▸ **Exercise brief**
Reproduce the court opinion below in full, word for word, from its opening heading through the last listed condition on signs.

▸ **Source document**
OPINION AND ORDER
ORRICK, District Judge.
This action raises the question whether Section 675 of the San Francisco Municipal Code (Police Code), which regulates the size and placement of signs posted on public property within the City of San Francisco, passes constitutional muster under the First Amendment.
This Court holds that it does.
I
Plaintiffs are a city resident, and Candidates’ Outdoor Graphics Service (“COGS”), a California corporation specializing in the design, fabrication, placement, and removal of temporary political signs. The defendants are the City and County of San Francisco (“the City”), and Jeffrey Lee, sued in his capacity as Director of Public Works.
Section 675 makes it unlawful for anyone to post temporary signs on public property, except on lamp posts and utility poles under the following conditions:
1. Only one copy of a single sign may be posted on a single lamp post or utility pole;
2. All corners of the sign must be affixed to the lamp post or utility pole so that the shape of the sign conforms to the shape of the post or pole to which it is attached and no part may extend or be extended beyond the face of the post or pole;
3. No sign may be longer than eleven (11) inches;
4. No sign may be affixed with glue or any other adhesive substance except tape, nor affixed in a manner that damages any structure or public property;
5. Every sign must contain on it a posting date; and
6. The sign must be removed within thirty days of the posting date.

▸ **Dataset extract**
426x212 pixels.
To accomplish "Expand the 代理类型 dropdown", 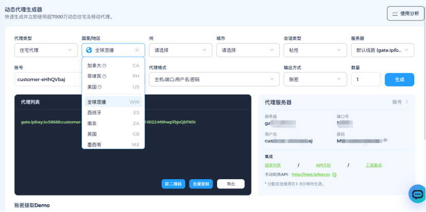I will [x=46, y=50].
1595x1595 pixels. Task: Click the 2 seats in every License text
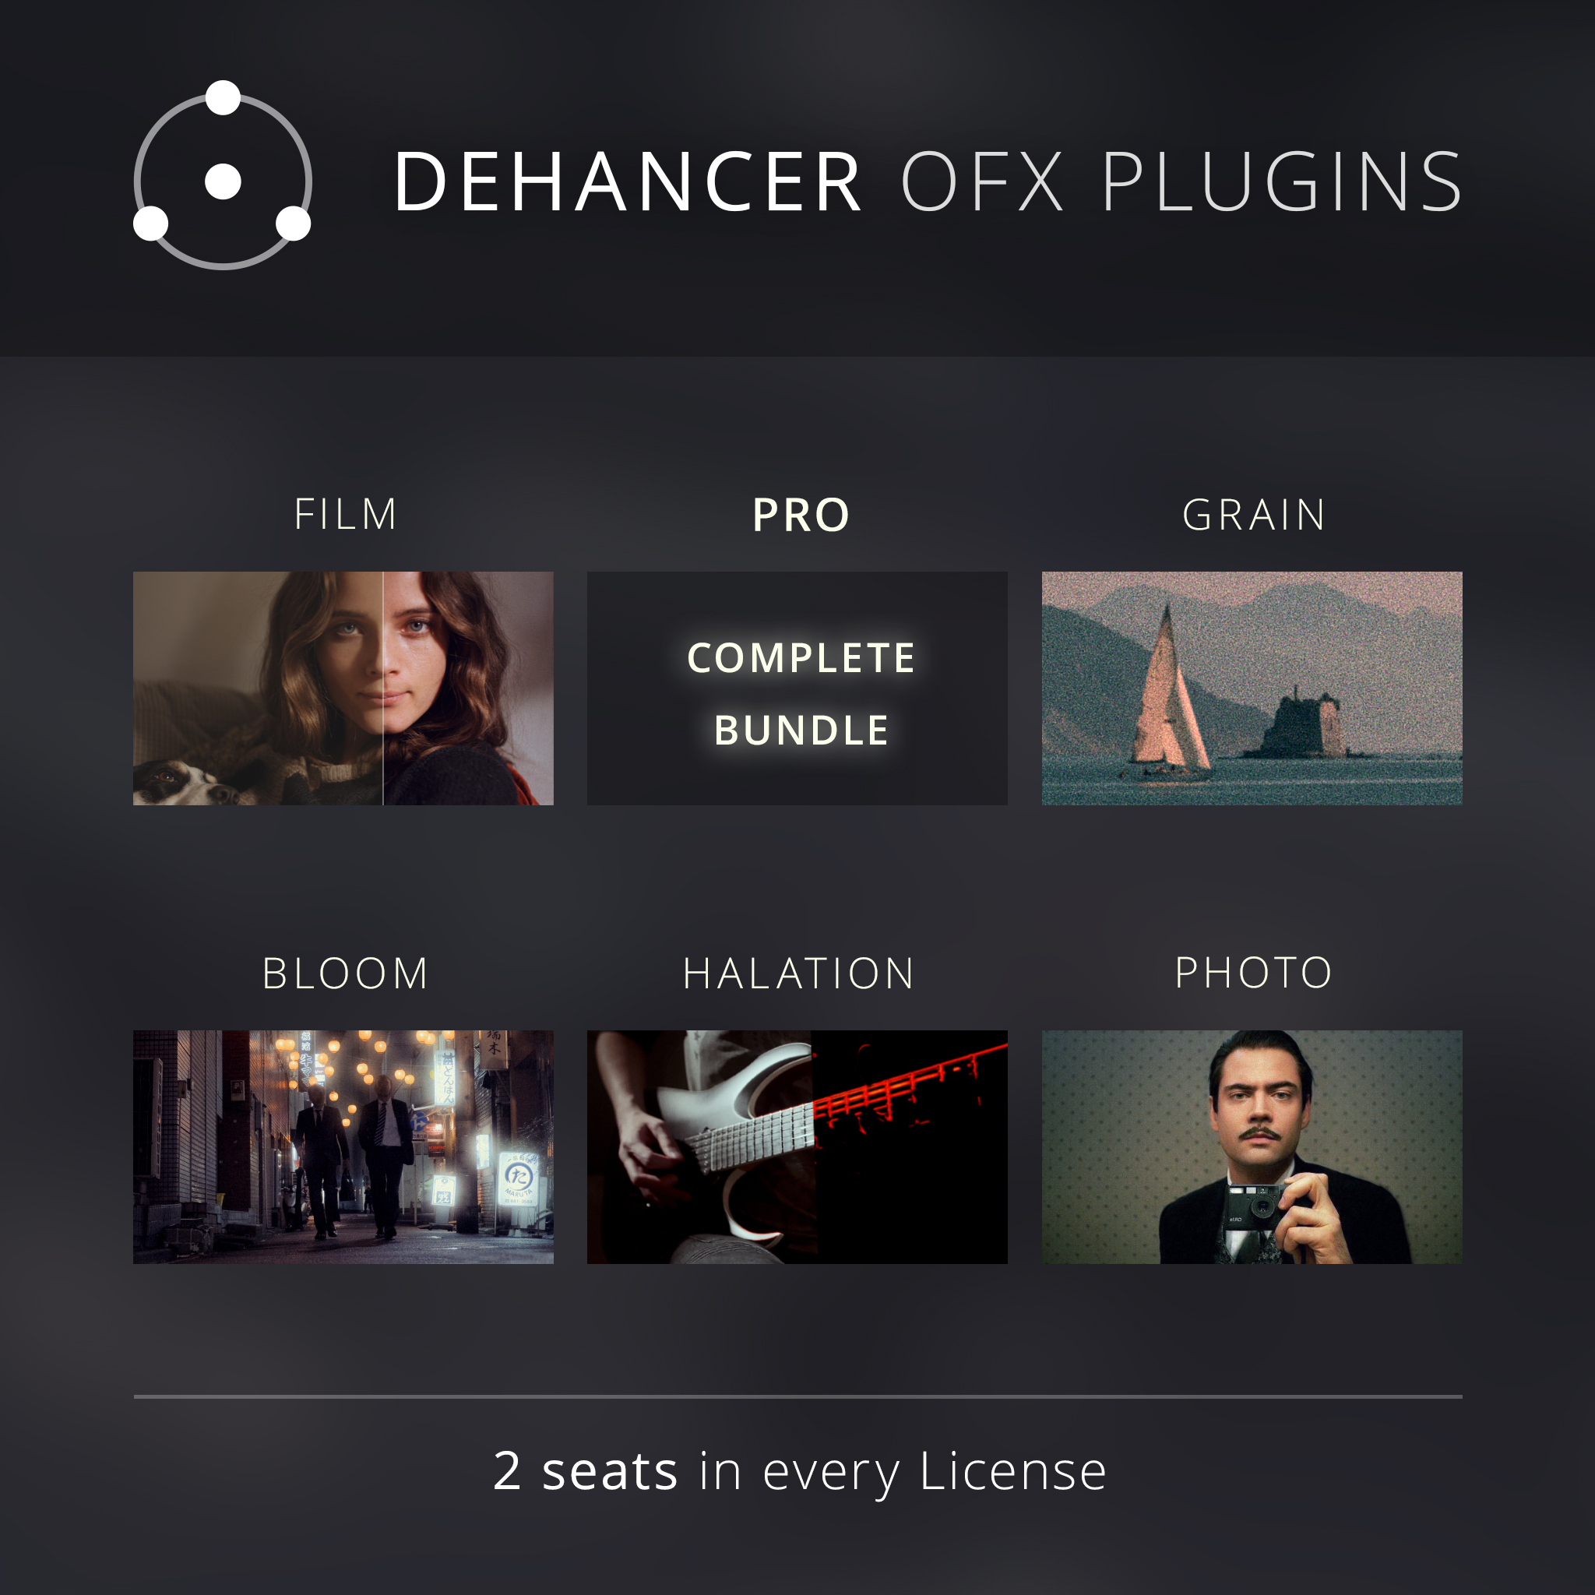coord(799,1472)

▸ **Exercise solution**
OPINION AND ORDER
ORRICK, District Judge.
This action raises the question whether Section 675 of the San Francisco Municipal Code (Police Code), which regulates the size and placement of signs posted on public property within the City of San Francisco, passes constitutional muster under the First Amendment.
This Court holds that it does.
I
Plaintiffs are a city resident, and Candidates’ Outdoor Graphics Service (“COGS”), a California corporation specializing in the design, fabrication, placement, and removal of temporary political signs. The defendants are the City and County of San Francisco (“the City”), and Jeffrey Lee, sued in his capacity as Director of Public Works.
Section 675 makes it unlawful for anyone to post temporary signs on public property, except on lamp posts and utility poles under the following conditions:
1. Only one copy of a single sign may be posted on a single lamp post or utility pole;
2. All corners of the sign must be affixed to the lamp post or utility pole so that the shape of the sign conforms to the shape of the post or pole to which it is attached and no part may extend or be extended beyond the face of the post or pole;
3. No sign may be longer than eleven (11) inches;
4. No sign may be affixed with glue or any other adhesive substance except tape, nor affixed in a manner that damages any structure or public property;
5. Every sign must contain on it a posting date; and
6. The sign must be removed within thirty days of the posting date.